Requisitos da tarefa: Copie, sem qualquer alteração, o trecho do texto sobre o inquérito relativo ao Banco Master que vai de "A liquidação do" até "investigados no caso.".

O Departamento de Polícia Federal abriu um inquérito nesta quarta-feira para apurar denúncias de que influenciadores teriam sido contatados por representantes do Banco Master para montar uma campanha contra o Banco Central. A investigação investiga se houve ação coordenada para descredibilizar o órgão regulador e tentar reverter a decisão de liquidação.

A liquidação do Banco Master ocorreu durante a primeira fase da Operação Compliance Zero, que resultou na prisão do empresário Daniel Vorcaro e na investigação de membros da diretoria por supostas fraudes. Nesta semana, a Justiça iniciou depoimentos dos investigados no caso.

A autorização para o inquérito partiu do ministro Dias Toffoli, relator no STF. Uma análise preliminar de postagens levantou indícios de crimes e apontou a possibilidade de uma ofensiva organizada contra o Banco Central.

(Registros provenientes de uma fonte de dados)
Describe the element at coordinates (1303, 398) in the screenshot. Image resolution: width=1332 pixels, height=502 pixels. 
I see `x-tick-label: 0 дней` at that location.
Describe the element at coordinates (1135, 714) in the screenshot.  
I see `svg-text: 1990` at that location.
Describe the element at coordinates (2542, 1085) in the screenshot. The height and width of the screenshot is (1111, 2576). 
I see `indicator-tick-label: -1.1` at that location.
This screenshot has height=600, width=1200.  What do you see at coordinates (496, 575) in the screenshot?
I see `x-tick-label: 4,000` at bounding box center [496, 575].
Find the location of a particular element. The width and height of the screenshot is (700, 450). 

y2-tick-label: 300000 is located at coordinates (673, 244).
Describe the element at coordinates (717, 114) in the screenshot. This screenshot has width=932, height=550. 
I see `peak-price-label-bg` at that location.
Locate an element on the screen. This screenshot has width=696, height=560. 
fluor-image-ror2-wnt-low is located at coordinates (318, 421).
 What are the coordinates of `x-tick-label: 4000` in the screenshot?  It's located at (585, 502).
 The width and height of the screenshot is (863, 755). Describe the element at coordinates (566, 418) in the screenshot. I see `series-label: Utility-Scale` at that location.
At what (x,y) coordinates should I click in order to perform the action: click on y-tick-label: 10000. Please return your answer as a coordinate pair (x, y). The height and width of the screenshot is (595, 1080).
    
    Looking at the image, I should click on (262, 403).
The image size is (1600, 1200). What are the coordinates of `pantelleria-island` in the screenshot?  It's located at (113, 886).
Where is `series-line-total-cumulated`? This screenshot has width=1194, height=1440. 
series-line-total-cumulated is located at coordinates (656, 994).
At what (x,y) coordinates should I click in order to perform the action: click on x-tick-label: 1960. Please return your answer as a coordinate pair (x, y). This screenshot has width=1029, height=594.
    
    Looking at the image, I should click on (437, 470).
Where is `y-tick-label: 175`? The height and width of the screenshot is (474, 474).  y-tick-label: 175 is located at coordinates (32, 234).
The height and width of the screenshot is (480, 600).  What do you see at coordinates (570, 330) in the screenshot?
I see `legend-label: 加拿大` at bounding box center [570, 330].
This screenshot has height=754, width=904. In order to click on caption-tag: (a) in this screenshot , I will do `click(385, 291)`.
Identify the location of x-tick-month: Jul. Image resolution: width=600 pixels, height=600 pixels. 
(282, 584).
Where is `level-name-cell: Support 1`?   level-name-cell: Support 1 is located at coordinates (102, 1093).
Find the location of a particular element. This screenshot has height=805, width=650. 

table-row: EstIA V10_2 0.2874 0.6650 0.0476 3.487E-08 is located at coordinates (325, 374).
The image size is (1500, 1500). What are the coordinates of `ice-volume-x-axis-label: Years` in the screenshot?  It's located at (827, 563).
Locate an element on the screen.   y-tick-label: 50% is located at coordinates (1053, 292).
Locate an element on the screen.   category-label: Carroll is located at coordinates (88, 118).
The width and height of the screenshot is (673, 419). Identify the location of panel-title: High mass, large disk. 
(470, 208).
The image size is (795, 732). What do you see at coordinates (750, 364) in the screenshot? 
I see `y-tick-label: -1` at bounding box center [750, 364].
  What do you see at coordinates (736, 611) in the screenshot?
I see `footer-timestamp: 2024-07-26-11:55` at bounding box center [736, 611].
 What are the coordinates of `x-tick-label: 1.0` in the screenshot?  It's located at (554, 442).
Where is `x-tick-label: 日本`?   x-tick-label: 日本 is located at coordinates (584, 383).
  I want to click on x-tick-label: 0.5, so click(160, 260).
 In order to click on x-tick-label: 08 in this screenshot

Área de resposta:
A liquidação do Banco Master ocorreu durante a primeira fase da Operação Compliance Zero, que resultou na prisão do empresário Daniel Vorcaro e na investigação de membros da diretoria por supostas fraudes. Nesta semana, a Justiça iniciou depoimentos dos investigados no caso.